● Task goal:
Pull out every line of the listing below that contains the word "label".

Lines of data:
::::

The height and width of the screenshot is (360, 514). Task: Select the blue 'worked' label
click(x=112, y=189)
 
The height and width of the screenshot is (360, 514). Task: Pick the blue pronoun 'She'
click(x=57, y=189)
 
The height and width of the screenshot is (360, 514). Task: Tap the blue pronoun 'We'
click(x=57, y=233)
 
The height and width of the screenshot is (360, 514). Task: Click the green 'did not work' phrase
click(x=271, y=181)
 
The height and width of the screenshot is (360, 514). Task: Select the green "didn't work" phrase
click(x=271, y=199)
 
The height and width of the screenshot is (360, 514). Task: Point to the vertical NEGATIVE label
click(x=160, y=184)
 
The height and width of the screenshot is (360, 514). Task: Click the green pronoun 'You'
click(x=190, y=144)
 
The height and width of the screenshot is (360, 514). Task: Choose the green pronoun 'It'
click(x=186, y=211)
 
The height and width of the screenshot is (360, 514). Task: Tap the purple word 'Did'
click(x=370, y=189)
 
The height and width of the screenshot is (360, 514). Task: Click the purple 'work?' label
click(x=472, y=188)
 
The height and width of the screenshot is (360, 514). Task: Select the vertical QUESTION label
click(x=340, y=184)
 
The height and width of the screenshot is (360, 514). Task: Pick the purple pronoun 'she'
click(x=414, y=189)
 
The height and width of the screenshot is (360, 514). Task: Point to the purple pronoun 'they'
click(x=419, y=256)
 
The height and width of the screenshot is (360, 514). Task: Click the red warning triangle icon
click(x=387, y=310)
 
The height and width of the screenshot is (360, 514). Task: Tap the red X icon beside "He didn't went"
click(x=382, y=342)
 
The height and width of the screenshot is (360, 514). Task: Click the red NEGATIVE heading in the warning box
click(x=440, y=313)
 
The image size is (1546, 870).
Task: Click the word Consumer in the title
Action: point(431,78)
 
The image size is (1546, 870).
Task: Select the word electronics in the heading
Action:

::::

● Solution to this exercise:
The height and width of the screenshot is (360, 514). Task: Select the blue 'worked' label
The height and width of the screenshot is (360, 514). Task: Point to the vertical NEGATIVE label
The height and width of the screenshot is (360, 514). Task: Click the purple 'work?' label
The height and width of the screenshot is (360, 514). Task: Select the vertical QUESTION label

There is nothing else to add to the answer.